A publicação do Decreto no 12.456, de 19 de maio de 2025, que dispõe sobre a oferta de Educação a Distância (EAD) por instituições de ensino superior na graduação, resultou em uma nova portaria — nº 378, da mesma data — do Ministério da Educação (MEC). O documento define os formatos aceitáveis para a formação profissional, e representa um avanço para a Engenharia brasileira ao estabelecer que os cursos da área devem ser ofertados em formato semipresencial, com pelo menos 40% de atividades presenciais e 20% de atividades presenciais ou síncronas — mediadas por tecnologia.
Trata-se de um passo importante — o primeiro, mas
não o último — no processo de reequilibrar a formação entre o presencial e o
virtual, especialmente em uma profissão que lida com a vida das pessoas e a
infraestrutura do País. Precisamos entender, de uma vez por todas, que Educação
é política pública. Ou mudamos a direção e a forma que a pensamos, ou não
conseguiremos sustentar nem os projetos que temos hoje — o que dirá os que são
necessários para o desenvolvimento do País.
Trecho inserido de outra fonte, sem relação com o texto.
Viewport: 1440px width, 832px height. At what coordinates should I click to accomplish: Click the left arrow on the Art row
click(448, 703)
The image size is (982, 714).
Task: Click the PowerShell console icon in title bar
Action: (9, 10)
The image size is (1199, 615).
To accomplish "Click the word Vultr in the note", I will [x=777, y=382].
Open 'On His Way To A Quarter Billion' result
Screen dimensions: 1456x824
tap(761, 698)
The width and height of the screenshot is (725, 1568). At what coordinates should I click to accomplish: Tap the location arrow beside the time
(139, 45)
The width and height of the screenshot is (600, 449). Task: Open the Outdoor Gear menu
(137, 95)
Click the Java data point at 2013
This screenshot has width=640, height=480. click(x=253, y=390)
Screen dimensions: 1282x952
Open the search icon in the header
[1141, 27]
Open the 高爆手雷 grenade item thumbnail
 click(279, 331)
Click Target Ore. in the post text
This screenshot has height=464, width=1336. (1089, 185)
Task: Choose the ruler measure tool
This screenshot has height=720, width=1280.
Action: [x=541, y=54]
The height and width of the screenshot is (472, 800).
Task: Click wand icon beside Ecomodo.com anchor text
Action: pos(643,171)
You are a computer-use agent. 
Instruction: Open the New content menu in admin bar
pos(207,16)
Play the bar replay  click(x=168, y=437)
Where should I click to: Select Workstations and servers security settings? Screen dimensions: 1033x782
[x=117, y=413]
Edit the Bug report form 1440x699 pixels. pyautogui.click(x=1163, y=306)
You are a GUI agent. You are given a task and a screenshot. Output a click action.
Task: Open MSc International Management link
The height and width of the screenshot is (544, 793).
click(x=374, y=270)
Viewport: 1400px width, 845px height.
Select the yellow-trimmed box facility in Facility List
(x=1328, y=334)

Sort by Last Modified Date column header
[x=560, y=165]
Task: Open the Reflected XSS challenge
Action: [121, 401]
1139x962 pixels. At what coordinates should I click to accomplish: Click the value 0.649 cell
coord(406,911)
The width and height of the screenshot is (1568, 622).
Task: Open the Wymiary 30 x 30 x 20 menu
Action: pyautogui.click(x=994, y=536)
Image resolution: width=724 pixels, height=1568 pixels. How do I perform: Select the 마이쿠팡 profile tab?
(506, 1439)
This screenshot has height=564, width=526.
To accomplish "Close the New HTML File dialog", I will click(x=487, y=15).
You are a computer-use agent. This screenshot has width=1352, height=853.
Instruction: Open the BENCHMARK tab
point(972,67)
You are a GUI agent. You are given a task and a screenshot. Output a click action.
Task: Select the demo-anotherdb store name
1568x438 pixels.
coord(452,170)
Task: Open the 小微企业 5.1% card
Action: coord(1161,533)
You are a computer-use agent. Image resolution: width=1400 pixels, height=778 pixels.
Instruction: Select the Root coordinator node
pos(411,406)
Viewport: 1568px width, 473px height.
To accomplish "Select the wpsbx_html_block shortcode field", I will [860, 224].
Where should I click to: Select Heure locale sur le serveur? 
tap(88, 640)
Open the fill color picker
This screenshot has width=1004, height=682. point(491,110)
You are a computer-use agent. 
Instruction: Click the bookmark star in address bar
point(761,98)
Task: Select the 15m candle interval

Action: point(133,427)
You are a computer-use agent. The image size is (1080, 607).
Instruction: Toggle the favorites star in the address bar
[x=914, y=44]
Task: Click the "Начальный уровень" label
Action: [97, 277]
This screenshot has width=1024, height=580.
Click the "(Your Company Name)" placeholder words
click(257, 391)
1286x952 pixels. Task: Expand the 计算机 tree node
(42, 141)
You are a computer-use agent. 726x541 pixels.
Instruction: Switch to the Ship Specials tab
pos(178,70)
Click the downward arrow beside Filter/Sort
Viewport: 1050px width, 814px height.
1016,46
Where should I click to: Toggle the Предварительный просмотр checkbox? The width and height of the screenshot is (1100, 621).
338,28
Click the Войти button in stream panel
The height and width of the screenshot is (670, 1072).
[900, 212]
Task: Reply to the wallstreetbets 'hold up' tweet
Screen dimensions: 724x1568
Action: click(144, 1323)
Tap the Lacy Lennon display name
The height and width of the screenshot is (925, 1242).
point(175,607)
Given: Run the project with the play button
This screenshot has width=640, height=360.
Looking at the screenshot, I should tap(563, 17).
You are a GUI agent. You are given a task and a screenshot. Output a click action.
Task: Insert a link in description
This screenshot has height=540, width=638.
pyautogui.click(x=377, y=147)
Sabemos reconhecer o papel transformador do EAD
na democratização do ensino brasileiro, que ampliou o acesso a diferentes
públicos e regiões. O movimento surgiu com força nos últimos anos por uma
necessidade de atender à demanda da própria população, que busca no formato um
meio de se profissionalizar sem precisar se deslocar. Fora isso, foi o ensino a
distância que possibilitou a continuidade do aprendizado diante da realidade
complexa que a pandemia de covid-19 impôs a todos nós.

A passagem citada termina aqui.